● Selected extract:
>>>>

The work of Rober Kaja, another Gdansk artist presented in this exhibition, was very aptly defined by Prof. Anna Zeidler-Janiszewska: (…) ‘he practises philosophy of culture using visual, and in particular sculptural, means whose integral part is made by a reflection on the changing role of art in human life’. Going further, but using the words defining the artist’s area of interests as a road sign, for a long time Kaja has been interested in the bonds and mutual relations between popular culture and art. the artist examines and presents the tensions which rule the opposites. The sculpture 12=12 presents the form of a star which gets transformed into a cross.
Maciej Aleksandrowicz, artist from Warsaw, presents his interactive object Look Around which was created several years ago within in framework of a Polish-Norwegian project Pure Art. It used to stand over Hardanger fjord in central Norway. Built of several vertical mirror modules, it reflects the surroundings. However, the surfaces arranged at different angles simultaneously deconstruct the view, showing only fragments of the landscape. By turning the construction, the viewers themselves perform a deconstruction of the view.
Robert Rumas, sculptor who makes objects, installations and interventions, and designs exhibitions, in 1991 graduated from the Faculty of Painting at the High School of Plastic Arts in Gdansk. He is interested in the problems of society as an object of manipulation in the context of notions referring to religion, nation and race. He performs interventions into the social tissue of cities (Urban Maneuvers) introducing into it his own signs in accordance with the real, social functioning of certain urban areas. It is supposed to provoke the inhabitants into taming the urban space by placing new types of road signs there. The artist designed a whole series of them, inter alia: Mind the Homeless, You Can Beg Here, No Gossiping and others. The action has the nature of urban guerilla – the signs are placed illegally, like a virus introduced into the strict system of road signs and according to the conviction that a city is a ‘living and feeling body’, as Rumus emphasizes. He was mounting the new signs in selected spots of Gdansk and Krakow himself. The artist is planning a continuation of his action in various cities. You can also find them in many spots of the Warsaw garden.

<<<<

● Source information:
>>>>

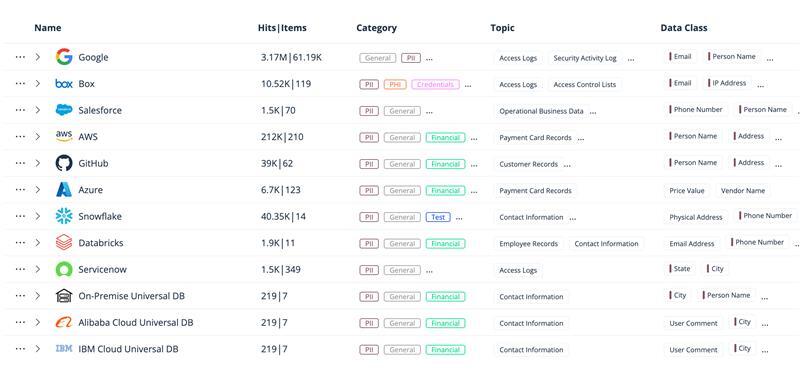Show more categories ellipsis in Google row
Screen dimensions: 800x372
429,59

<<<<
>>>>

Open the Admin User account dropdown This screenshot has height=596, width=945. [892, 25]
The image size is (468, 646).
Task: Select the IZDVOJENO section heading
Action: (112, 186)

<<<<

● What you need to do:
1. Copy out the exhibition text word for word, starting at "Maciej Aleksandrowicz, artist" and ending at "of the view.".
2. Pick up the passage on the exhibition's artists and carry it on from its final sentence.

● Your responses:
1.
Maciej Aleksandrowicz, artist from Warsaw, presents his interactive object Look Around which was created several years ago within in framework of a Polish-Norwegian project Pure Art. It used to stand over Hardanger fjord in central Norway. Built of several vertical mirror modules, it reflects the surroundings. However, the surfaces arranged at different angles simultaneously deconstruct the view, showing only fragments of the landscape. By turning the construction, the viewers themselves perform a deconstruction of the view.

2.
Anna Siekierska is a graduate of the Faculty of Sculpture at the Academy of Fine Arts in Warsaw. Her diploma project House for Hens was shown at the exhibitions of best diplomas of artistic academies in Warsaw 2013 and in Glasgow in 2014, as well as at the 6th Young Triennial at the Centre of Polish Sculpture in Orońsko. She creates wooden constructions on the basis of traditional carpenter’s methods. The crucial idea of her works is an ethical approach to animals and natural environment. In March 2016 she stayed at a month-long artistic residency at the Centre of Polish Sculpture, creating here two installations addressing the theme of hunting. At present she lives in a self-built house in the Sub-Carpathian region. The sculpture Buddapest – the figure of a lonely figure sitting in a Buddha –like pose makes a stunning impression. Its black coat filled with seeds has become a feeder for birds. The idea of giving, generosity and respect towards nature present in Buddhism has become a context for this sculpture.
[i] Michael Brenson, „Zwierzęce rytuały”, Konteksty 2006, no 3–4, pp. 177–179.
[ii] „Sztuka to konieczność”. Ewa Izabela Nowak interviews Prof. Magdalena Abakanowicz, in: Magdalena Abakanowicz, Orońsko 2013, p. 8, catalogue.